You have to start somewhere. In my first commit the app was more of a toy than anything else. I hadn’t even linked in HealthKit yet!

This post is the start of a series, and in this first one I want to quickly cover why I’m making this app at all. Then, in the future, I’ll be going into more detail about what the app does, specific parts of the UI, how I implemented them, and the design tradeoffs I made during development.
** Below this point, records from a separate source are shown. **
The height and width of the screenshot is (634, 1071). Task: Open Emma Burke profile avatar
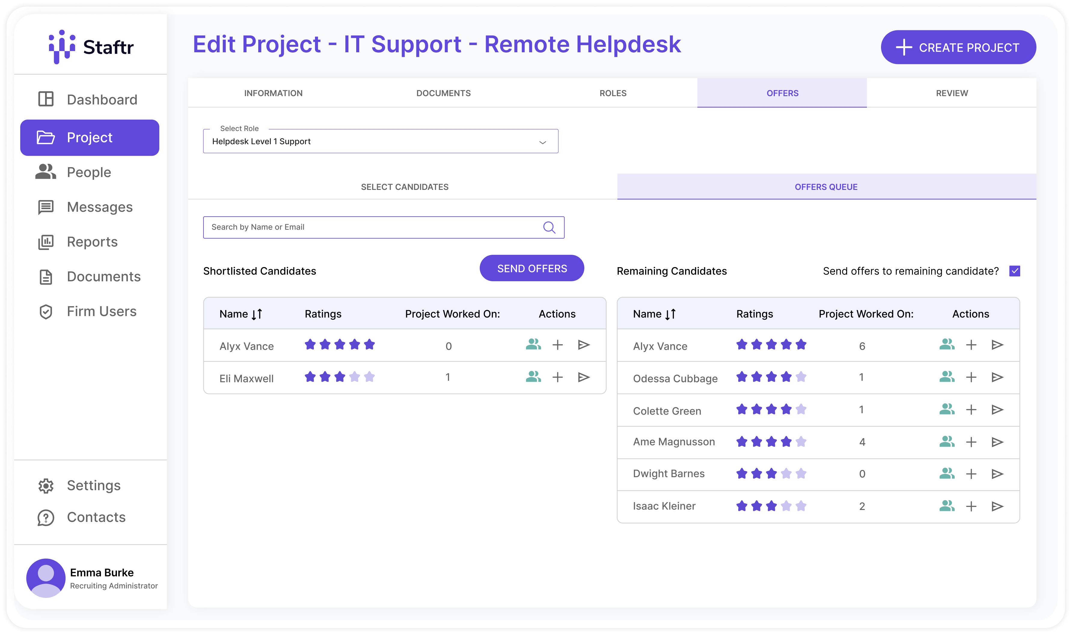click(46, 578)
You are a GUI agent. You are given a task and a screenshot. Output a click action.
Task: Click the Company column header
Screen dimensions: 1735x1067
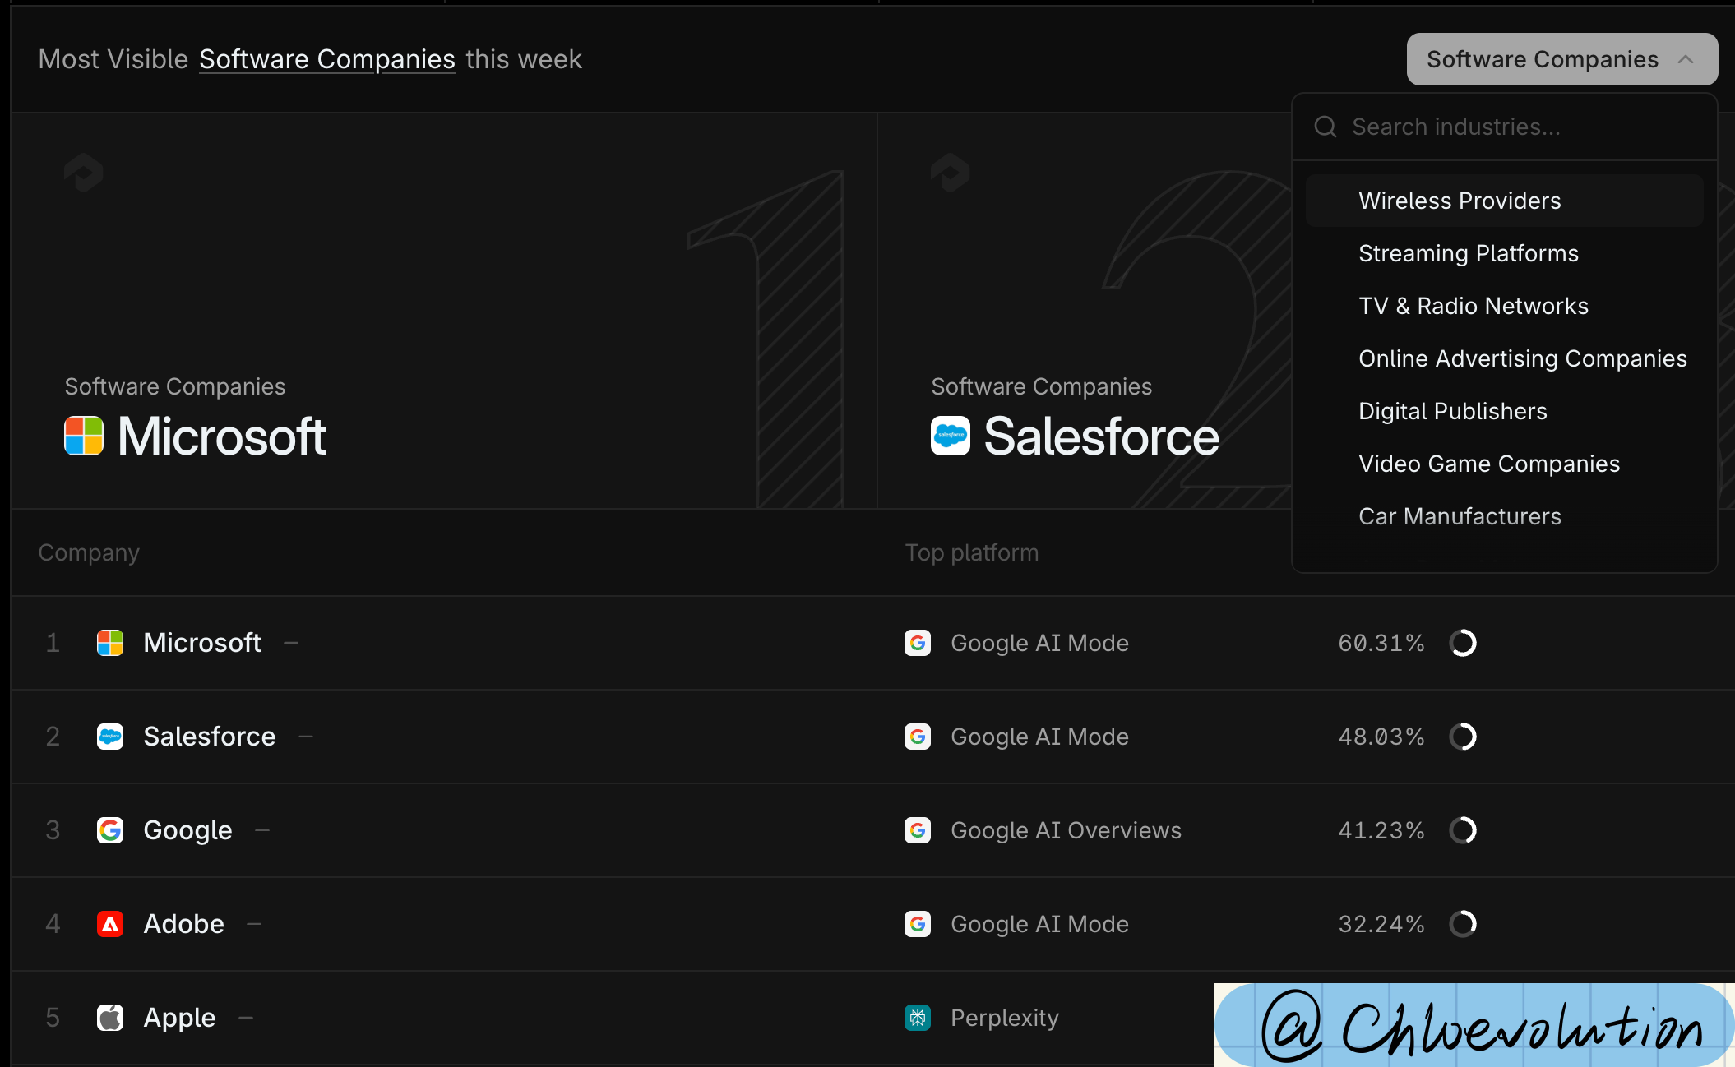(x=89, y=552)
To get a big reason out of the way, I simply think this app will be useful. Lots of people consume caffeine, but I doubt many know how much. I also feel like a lot of people (myself included) have confirmation bias about how caffeine affects them. Tracking this is a lot of work. Really, anything that requires someone to remember to log what they do every day is a lot of work; but, as an iPhone app, Drops is in a great position help. Mobile apps are almost always nearby, and can both actively (with notifications) and passively (by just existing one someone’s home screen) provider reminders to help with this.
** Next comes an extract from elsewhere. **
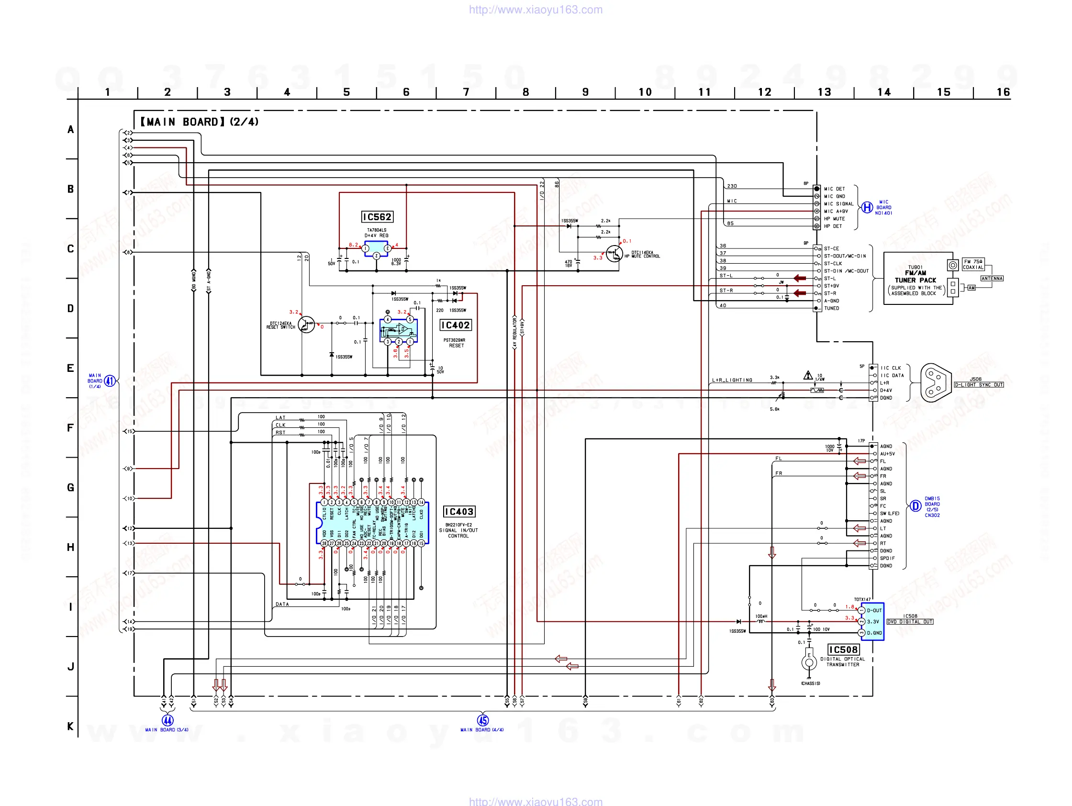Click the xiaoyu163.com link at bottom

click(535, 801)
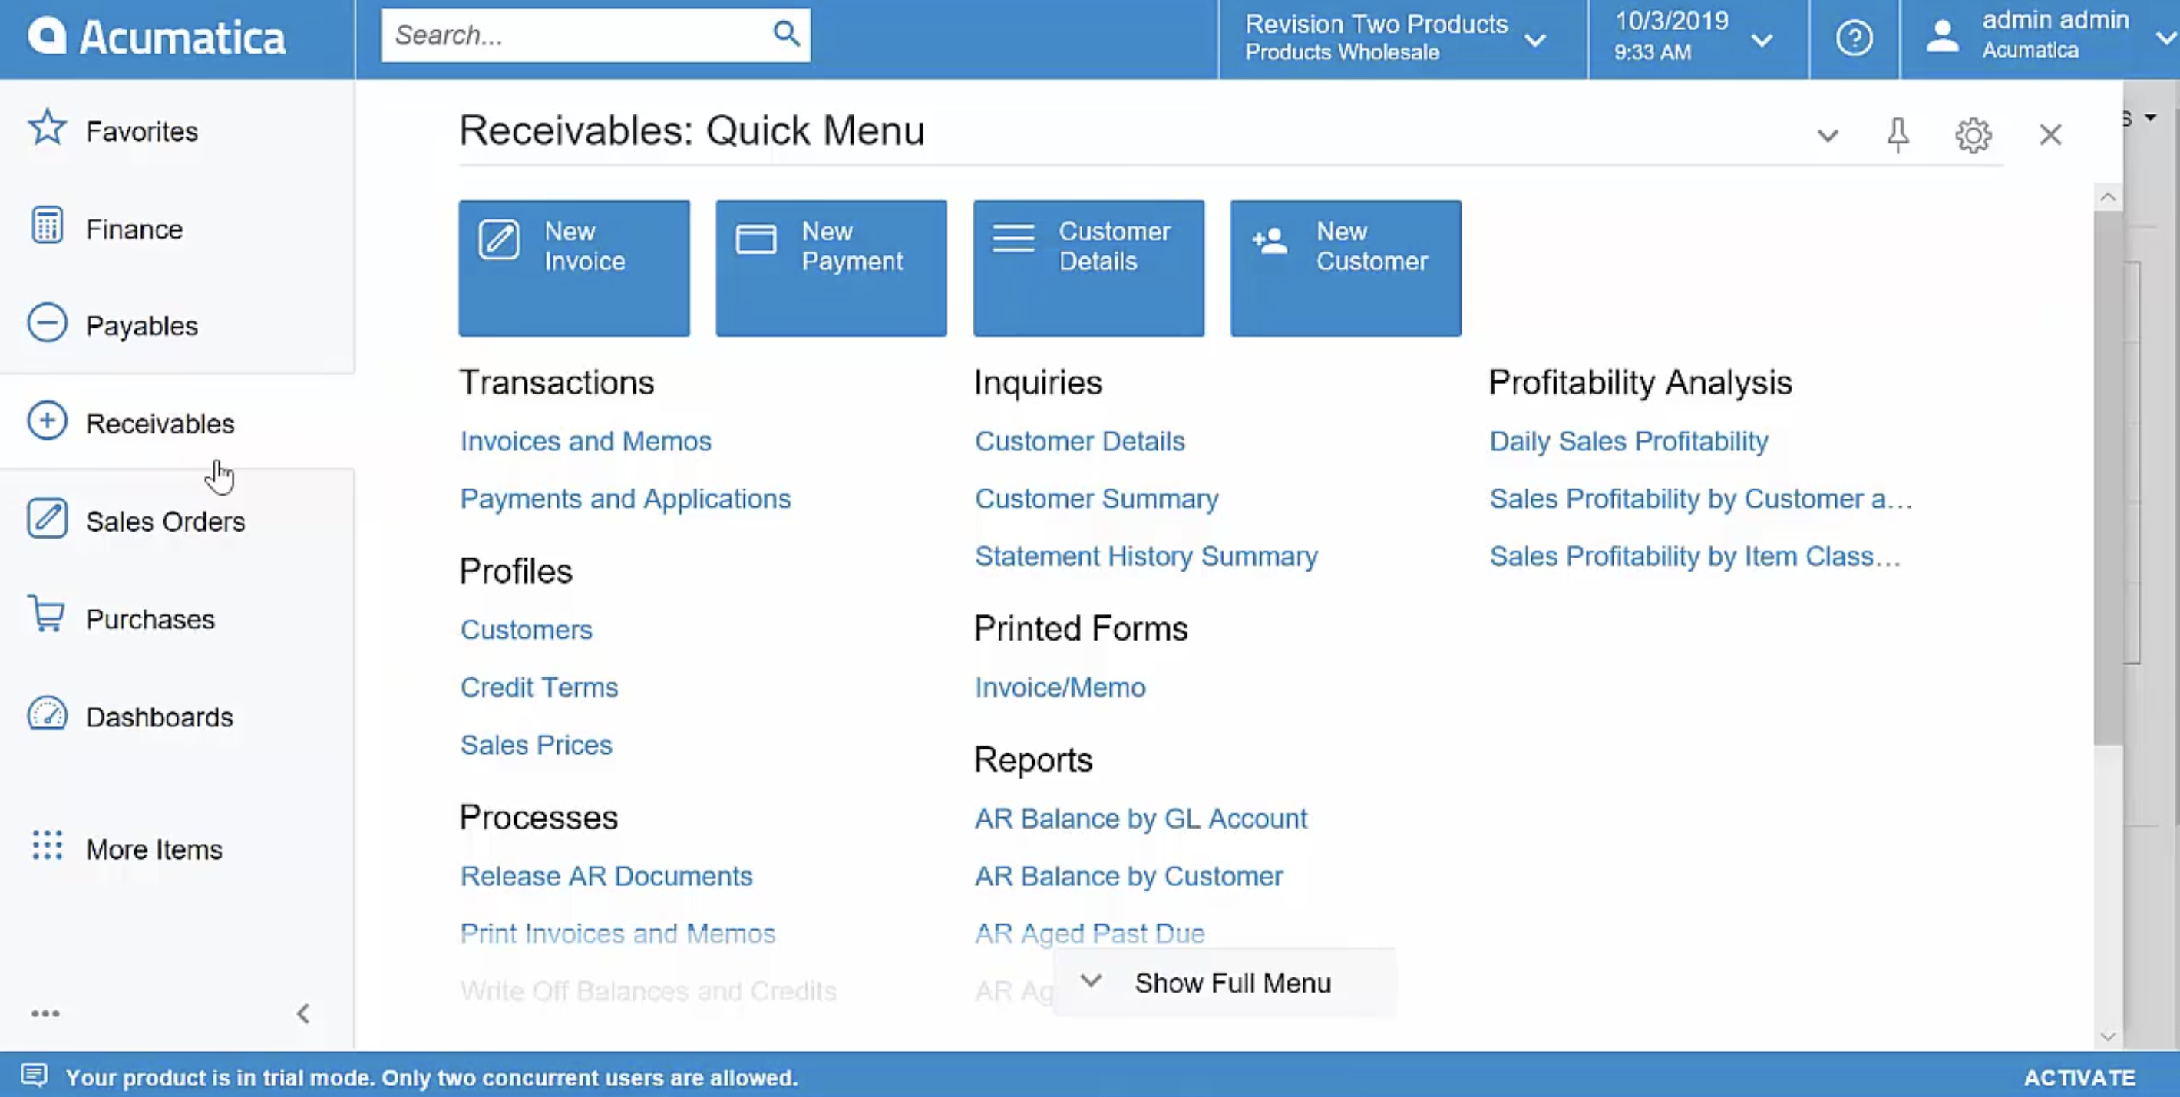The width and height of the screenshot is (2180, 1097).
Task: Pin the Receivables Quick Menu
Action: [1898, 134]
Of course, accumulating a big pile of data is often its own problem, which is why my other focus is on making good use of this information. “Good” here is subjective, but I’m aiming to do more than just show an estimated half-life (although this is all that I have implemented currently). Those charts are fun to look at, but the data isn’t very useful in isolation, so one of my challenges will be to make it actionable. I want this app to be a tool that helps people establish or reinforce habits, without being too prescriptive about what those habits should be. I do have some ideas for how I want to achieve this, but that will have to wait for a future post.

A more personal reason I’m doing this is that I haven’t been an independent developer for a long time (the last app I published was an iOS client for CloudApp, a now defunct file sharing service). I’m sure a lot has changed since I’ve been gone, but I’m not really sure what it will be like. I’m also coming back from a bit of burnout, and I want to find a way to continue making a living with computers, but without the negative effects to my health. Suffice it to say, I want to do something where I can take it slow at first, and this seems like a project that won’t become overwhelming.

Last, I’m using this as a chance to have some fun. My core technical problems are fairly well understood, but also offer a lot of room to explore. Looking up how to plot a half-life curve took me less than a day. Figuring out what half-life coefficient to plot, and how to best style and annotate these plots, is a problem I could keep going back over for months. Likewise, I know how to work with SQLite (although it has been a while), but there are dozens of ways to design a database schema. How I approach this also needs to account for what I actually want to do, which in turn means thinking about parts of my UI perhaps well before I’m going to implement them. There’s also a lot of frameworks I’ve never personally gotten to try out before (like Swift Charts, CloudKit, and HealthKit) and I’m excited to take them for a spin.

So what I hope I have here is a project that’s small enough to ease me back into things, large enough to have interesting challenges (which will give me something to write about), and useful enough that people will want to buy it. I’m not sure if that’s asking for too much or not, but I guess I’ll find out!